PROBLEM STATEMENT: Copy each of the following entries verbatim.

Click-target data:
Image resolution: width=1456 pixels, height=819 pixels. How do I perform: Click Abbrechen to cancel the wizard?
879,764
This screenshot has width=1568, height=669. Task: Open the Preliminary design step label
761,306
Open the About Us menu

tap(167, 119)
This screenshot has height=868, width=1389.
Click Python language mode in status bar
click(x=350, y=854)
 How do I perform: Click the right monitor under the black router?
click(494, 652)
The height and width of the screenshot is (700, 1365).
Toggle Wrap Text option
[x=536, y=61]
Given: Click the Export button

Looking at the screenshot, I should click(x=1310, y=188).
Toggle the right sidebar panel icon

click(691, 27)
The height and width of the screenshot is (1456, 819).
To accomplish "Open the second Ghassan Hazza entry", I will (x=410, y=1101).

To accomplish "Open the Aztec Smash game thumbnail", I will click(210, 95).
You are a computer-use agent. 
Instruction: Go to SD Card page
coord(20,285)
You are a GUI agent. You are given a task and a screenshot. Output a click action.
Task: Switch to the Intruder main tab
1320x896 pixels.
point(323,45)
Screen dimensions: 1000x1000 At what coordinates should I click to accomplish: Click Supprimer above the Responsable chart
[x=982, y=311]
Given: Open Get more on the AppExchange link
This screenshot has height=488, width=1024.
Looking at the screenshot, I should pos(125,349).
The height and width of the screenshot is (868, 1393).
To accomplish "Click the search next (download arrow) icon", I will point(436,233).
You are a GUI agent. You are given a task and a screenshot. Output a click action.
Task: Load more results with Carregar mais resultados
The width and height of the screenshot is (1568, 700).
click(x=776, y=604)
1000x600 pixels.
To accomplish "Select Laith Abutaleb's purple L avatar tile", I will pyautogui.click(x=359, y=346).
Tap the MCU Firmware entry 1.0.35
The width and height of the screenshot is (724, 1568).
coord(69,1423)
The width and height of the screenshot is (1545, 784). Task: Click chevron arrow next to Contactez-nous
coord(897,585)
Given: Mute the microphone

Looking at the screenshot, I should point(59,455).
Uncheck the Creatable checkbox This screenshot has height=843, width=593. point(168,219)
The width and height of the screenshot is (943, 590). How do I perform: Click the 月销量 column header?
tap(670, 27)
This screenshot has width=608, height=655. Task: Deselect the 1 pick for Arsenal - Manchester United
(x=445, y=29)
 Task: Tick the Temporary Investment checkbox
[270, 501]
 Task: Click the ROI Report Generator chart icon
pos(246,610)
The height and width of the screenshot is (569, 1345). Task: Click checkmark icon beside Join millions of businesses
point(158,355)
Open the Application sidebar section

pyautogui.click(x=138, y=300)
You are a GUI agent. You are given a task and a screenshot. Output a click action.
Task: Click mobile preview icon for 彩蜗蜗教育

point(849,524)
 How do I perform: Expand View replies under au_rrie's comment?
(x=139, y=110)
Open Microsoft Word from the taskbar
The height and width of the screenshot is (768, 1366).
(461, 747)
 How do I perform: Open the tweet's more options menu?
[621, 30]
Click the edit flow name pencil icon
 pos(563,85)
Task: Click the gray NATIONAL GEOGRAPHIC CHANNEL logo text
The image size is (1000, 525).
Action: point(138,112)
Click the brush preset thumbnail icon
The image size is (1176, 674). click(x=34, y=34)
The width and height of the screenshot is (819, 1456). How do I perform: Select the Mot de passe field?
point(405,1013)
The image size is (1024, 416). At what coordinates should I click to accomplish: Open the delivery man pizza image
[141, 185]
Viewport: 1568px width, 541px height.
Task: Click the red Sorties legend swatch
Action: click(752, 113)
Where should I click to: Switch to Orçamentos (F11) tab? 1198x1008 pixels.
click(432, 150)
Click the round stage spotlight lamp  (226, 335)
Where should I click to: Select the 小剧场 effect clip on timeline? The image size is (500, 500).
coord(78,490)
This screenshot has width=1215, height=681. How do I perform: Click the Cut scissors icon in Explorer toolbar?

TASK ANSWER:
Image resolution: width=1456 pixels, height=819 pixels. How do I perform: Click Abbrechen to cancel the wizard?
879,764
This screenshot has width=1568, height=669. Task: Open the Preliminary design step label
761,306
Open the About Us menu

tap(167, 119)
This screenshot has height=868, width=1389.
Click Python language mode in status bar
click(x=350, y=854)
 How do I perform: Click the right monitor under the black router?
click(494, 652)
The height and width of the screenshot is (700, 1365).
Toggle Wrap Text option
[x=536, y=61]
Given: Click the Export button

Looking at the screenshot, I should click(x=1310, y=188).
Toggle the right sidebar panel icon

click(691, 27)
The height and width of the screenshot is (1456, 819).
To accomplish "Open the second Ghassan Hazza entry", I will (x=410, y=1101).

To accomplish "Open the Aztec Smash game thumbnail", I will click(210, 95).
You are a computer-use agent. 
Instruction: Go to SD Card page
coord(20,285)
You are a GUI agent. You are given a task and a screenshot. Output a click action.
Task: Switch to the Intruder main tab
1320x896 pixels.
point(323,45)
Screen dimensions: 1000x1000 At what coordinates should I click to accomplish: Click Supprimer above the Responsable chart
[x=982, y=311]
Given: Open Get more on the AppExchange link
This screenshot has height=488, width=1024.
Looking at the screenshot, I should pos(125,349).
The height and width of the screenshot is (868, 1393).
To accomplish "Click the search next (download arrow) icon", I will point(436,233).
You are a GUI agent. You are given a task and a screenshot. Output a click action.
Task: Load more results with Carregar mais resultados
The width and height of the screenshot is (1568, 700).
click(x=776, y=604)
1000x600 pixels.
To accomplish "Select Laith Abutaleb's purple L avatar tile", I will pyautogui.click(x=359, y=346).
Tap the MCU Firmware entry 1.0.35
The width and height of the screenshot is (724, 1568).
coord(69,1423)
The width and height of the screenshot is (1545, 784). Task: Click chevron arrow next to Contactez-nous
coord(897,585)
Given: Mute the microphone

Looking at the screenshot, I should point(59,455).
Uncheck the Creatable checkbox This screenshot has height=843, width=593. point(168,219)
The width and height of the screenshot is (943, 590). How do I perform: Click the 月销量 column header?
tap(670, 27)
This screenshot has width=608, height=655. Task: Deselect the 1 pick for Arsenal - Manchester United
(x=445, y=29)
 Task: Tick the Temporary Investment checkbox
[270, 501]
 Task: Click the ROI Report Generator chart icon
pos(246,610)
The height and width of the screenshot is (569, 1345). Task: Click checkmark icon beside Join millions of businesses
point(158,355)
Open the Application sidebar section

pyautogui.click(x=138, y=300)
You are a GUI agent. You are given a task and a screenshot. Output a click action.
Task: Click mobile preview icon for 彩蜗蜗教育

point(849,524)
 How do I perform: Expand View replies under au_rrie's comment?
(x=139, y=110)
Open Microsoft Word from the taskbar
The height and width of the screenshot is (768, 1366).
(461, 747)
 How do I perform: Open the tweet's more options menu?
[621, 30]
Click the edit flow name pencil icon
 pos(563,85)
Task: Click the gray NATIONAL GEOGRAPHIC CHANNEL logo text
The image size is (1000, 525).
Action: point(138,112)
Click the brush preset thumbnail icon
The image size is (1176, 674). click(x=34, y=34)
The width and height of the screenshot is (819, 1456). How do I perform: Select the Mot de passe field?
point(405,1013)
The image size is (1024, 416). At what coordinates should I click to accomplish: Open the delivery man pizza image
[141, 185]
Viewport: 1568px width, 541px height.
Task: Click the red Sorties legend swatch
Action: click(752, 113)
Where should I click to: Switch to Orçamentos (F11) tab? 1198x1008 pixels.
click(432, 150)
Click the round stage spotlight lamp  (226, 335)
Where should I click to: Select the 小剧场 effect clip on timeline? The image size is (500, 500).
coord(78,490)
This screenshot has width=1215, height=681. How do I perform: Click the Cut scissors icon in Explorer toolbar?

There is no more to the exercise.